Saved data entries
_ _ _

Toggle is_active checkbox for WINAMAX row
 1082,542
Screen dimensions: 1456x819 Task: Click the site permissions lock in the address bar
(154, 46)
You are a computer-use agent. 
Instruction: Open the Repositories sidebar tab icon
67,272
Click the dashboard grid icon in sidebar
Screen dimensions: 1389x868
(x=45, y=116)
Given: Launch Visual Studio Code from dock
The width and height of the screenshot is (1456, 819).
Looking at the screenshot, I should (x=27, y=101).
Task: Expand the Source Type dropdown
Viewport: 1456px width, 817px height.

_ _ _

Instructions for the task ->
Reproduce the data above in full, keeping it exactly the same.

Finished exercise ->
Toggle is_active checkbox for WINAMAX row
 1082,542
Screen dimensions: 1456x819 Task: Click the site permissions lock in the address bar
(154, 46)
You are a computer-use agent. 
Instruction: Open the Repositories sidebar tab icon
67,272
Click the dashboard grid icon in sidebar
Screen dimensions: 1389x868
(x=45, y=116)
Given: Launch Visual Studio Code from dock
The width and height of the screenshot is (1456, 819).
Looking at the screenshot, I should (x=27, y=101).
Task: Expand the Source Type dropdown
Viewport: 1456px width, 817px height.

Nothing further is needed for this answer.